AVAILABLE DATA.
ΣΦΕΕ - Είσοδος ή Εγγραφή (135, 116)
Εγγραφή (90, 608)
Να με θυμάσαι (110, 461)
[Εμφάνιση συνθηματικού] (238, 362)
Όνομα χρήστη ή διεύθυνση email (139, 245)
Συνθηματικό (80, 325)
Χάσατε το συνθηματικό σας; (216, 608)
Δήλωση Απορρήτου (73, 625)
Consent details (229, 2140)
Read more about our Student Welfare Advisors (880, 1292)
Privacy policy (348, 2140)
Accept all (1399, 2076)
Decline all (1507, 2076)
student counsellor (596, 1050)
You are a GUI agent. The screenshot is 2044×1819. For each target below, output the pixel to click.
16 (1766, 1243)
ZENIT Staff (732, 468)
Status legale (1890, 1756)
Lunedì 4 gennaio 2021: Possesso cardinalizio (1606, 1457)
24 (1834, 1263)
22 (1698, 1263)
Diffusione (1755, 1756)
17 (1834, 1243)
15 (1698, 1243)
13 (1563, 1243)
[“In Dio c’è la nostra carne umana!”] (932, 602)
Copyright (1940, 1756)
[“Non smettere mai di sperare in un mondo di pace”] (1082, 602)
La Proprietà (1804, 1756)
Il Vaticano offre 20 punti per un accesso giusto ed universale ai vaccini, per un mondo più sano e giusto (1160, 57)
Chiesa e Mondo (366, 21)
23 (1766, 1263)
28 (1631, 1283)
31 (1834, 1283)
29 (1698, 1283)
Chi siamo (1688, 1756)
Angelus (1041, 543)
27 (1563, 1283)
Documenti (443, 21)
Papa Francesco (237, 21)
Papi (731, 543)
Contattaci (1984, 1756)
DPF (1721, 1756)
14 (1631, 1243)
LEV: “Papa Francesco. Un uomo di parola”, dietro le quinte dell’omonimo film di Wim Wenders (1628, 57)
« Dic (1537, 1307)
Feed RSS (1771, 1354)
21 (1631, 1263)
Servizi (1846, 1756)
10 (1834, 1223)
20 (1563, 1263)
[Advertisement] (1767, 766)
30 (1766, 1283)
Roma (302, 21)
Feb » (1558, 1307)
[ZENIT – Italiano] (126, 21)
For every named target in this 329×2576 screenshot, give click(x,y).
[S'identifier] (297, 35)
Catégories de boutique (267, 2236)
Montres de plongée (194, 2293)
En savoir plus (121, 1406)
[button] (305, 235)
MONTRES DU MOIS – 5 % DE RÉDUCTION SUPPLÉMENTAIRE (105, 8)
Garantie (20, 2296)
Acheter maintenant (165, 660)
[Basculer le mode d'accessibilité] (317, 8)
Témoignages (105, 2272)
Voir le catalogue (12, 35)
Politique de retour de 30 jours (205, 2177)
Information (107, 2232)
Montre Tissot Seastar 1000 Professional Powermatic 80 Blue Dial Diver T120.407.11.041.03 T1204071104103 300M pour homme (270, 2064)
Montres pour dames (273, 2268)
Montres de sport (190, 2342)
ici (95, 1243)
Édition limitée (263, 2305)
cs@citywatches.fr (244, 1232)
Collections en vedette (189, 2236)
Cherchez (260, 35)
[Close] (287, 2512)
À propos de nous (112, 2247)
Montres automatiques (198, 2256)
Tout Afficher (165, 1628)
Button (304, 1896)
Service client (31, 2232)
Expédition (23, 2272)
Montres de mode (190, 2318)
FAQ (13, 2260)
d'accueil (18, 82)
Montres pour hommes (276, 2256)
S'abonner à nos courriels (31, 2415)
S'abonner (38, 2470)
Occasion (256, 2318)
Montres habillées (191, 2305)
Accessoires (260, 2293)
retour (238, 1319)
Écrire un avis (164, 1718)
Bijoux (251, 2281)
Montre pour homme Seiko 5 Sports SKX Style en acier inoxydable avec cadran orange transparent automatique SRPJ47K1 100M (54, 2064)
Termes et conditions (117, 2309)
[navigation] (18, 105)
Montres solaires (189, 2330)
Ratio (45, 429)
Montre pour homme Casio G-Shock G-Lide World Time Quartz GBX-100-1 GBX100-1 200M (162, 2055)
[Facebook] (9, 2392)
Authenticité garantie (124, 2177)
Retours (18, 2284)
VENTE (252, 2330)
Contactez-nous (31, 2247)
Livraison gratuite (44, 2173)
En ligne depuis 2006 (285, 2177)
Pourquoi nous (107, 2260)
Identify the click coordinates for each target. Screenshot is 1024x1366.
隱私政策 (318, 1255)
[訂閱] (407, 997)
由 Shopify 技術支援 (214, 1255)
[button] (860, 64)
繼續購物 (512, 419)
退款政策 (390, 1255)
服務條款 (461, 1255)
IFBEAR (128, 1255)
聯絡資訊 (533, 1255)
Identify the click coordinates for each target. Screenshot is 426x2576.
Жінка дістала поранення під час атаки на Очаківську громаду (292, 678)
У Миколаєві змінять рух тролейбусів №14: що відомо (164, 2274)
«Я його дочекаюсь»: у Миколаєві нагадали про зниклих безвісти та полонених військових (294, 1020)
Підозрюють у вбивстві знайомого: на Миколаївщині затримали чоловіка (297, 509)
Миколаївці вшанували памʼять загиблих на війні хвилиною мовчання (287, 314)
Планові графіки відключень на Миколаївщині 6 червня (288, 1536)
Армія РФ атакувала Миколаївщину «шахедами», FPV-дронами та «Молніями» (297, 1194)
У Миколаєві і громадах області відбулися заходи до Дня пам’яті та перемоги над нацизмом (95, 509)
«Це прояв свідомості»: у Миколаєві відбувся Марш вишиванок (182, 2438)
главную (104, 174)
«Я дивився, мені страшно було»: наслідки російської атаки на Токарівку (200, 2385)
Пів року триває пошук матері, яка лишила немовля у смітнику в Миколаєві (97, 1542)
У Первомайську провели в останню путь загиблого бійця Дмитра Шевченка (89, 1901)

WHAT THE TASK ASKS. Retype, in the same exact form, the lines of the material above from the line holding "Ratio (45, 429)" through the line holding "Pourquoi nous (107, 2260)".

EXERCISE RESPONSE.
Ratio (45, 429)
Montre pour homme Casio G-Shock G-Lide World Time Quartz GBX-100-1 GBX100-1 200M (162, 2055)
[Facebook] (9, 2392)
Authenticité garantie (124, 2177)
Retours (18, 2284)
VENTE (252, 2330)
Contactez-nous (31, 2247)
Livraison gratuite (44, 2173)
En ligne depuis 2006 (285, 2177)
Pourquoi nous (107, 2260)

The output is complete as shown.